けれど確実に全て忘却するというわけでもなく……。私が一旦帰ってしまえば、そりゃもう大喜びだけどもう一度出かけてしまえば急転直下。ルチヤの言う通り2度も留守番をさせてしまうことになるのだ。両方とも、もしくは片方だけ忘れる子もいるだろうが……。心の傷は残るだろうし、全て覚えててしまう子がいてもおかしくない。
(なら一回で全部、しかも早く終わらせて帰るのが確実なんだけど……。やっぱり不安!!!)

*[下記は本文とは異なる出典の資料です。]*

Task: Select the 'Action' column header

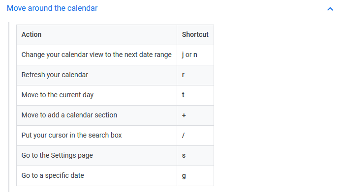Action: point(31,34)
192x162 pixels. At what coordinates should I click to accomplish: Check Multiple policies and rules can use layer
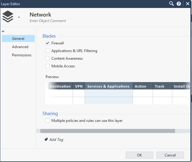point(47,121)
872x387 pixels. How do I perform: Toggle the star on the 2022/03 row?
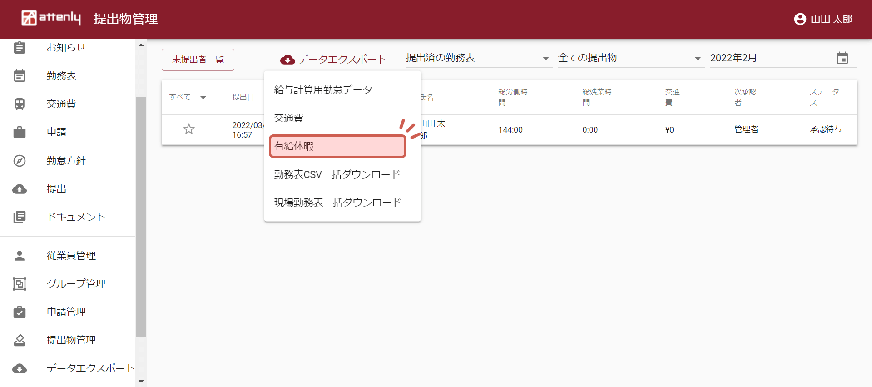(189, 129)
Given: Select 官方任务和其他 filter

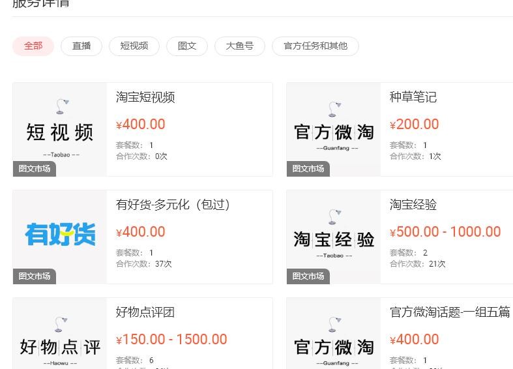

いやね? ヌイグルミ以外も色々と手は尽くしたんですよ。いくらデレが賢くなって指揮ができる子と言っても、あの子も私が守るべき子供だ。だから思いつく限りの策を講じたし、アメリアさんを始め頼れそうな人みんなにお願いをした。だからまぁ、何とかはなると思うんだけど……。
考えれば考えるほどに、思いついてしまう最悪。
あの子たち泣いてない? 悲しがってない? 暴れてない? 暴走してない? 獣王国の形残ってる? ママどっかやった! おまえらきらい! ほろぼす! とかしてないよね?
ほんとのほんとに、大丈夫なんだよね???
「マ、ママ……。ほ、ほら。別のこと考えましょう? そ、そうだ! 私頑張ってあっちの特記戦力、『最強』さんについて調べたんです! 最悪戦闘になりますから、対策の参考までに聞いて頂けますか!」
「あぁうん。ほんと頼りないママでごめんね? お願いルチヤ。」
頭を振って不安を吹き飛ばしながら、彼女の話に耳を傾ける。
えーっと。今回敵対するかもしれないお相手の『最強』さんは、“サフィーヤ”というお名前だという。前も聞いたけど、公国のお姫様というか……、第二王女? に当たる人らしい。つまり彼女のパパが公王様ってことだ。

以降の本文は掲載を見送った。